═════ MATERIAL TO PROCESS ═════

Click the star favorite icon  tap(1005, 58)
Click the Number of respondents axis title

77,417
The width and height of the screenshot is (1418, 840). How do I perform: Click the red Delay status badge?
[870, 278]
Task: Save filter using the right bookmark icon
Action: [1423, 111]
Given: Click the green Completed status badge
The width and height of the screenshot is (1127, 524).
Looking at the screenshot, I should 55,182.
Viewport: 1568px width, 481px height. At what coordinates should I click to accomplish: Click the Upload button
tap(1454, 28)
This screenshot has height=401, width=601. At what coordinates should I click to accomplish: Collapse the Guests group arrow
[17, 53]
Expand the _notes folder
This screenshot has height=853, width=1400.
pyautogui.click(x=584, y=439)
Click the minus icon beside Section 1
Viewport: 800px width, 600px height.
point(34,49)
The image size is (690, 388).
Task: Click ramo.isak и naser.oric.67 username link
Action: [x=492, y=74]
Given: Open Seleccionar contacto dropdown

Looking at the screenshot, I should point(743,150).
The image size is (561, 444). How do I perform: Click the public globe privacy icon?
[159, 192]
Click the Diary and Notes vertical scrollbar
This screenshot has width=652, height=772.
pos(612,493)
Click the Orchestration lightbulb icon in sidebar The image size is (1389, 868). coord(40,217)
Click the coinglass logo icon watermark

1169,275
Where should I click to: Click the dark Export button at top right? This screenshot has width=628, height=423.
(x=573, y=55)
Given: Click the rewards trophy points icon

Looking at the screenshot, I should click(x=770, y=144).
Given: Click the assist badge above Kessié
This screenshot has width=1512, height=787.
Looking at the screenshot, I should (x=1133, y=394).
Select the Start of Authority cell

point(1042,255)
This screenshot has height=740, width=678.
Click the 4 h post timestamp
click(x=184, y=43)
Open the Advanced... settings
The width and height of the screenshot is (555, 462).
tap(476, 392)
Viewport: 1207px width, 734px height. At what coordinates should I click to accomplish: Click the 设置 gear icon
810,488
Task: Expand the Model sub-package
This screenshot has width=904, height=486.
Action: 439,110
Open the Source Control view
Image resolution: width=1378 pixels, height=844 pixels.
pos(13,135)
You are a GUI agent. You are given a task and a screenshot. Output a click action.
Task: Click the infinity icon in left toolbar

═════

From the data above, output exactly the lines between the one containing "This screenshot has width=1512, height=787." and the one containing "This screenshot has height=740, width=678.", counting both of them.

● SOLVED EXERCISE:
This screenshot has width=1512, height=787.
Looking at the screenshot, I should (x=1133, y=394).
Select the Start of Authority cell

point(1042,255)
This screenshot has height=740, width=678.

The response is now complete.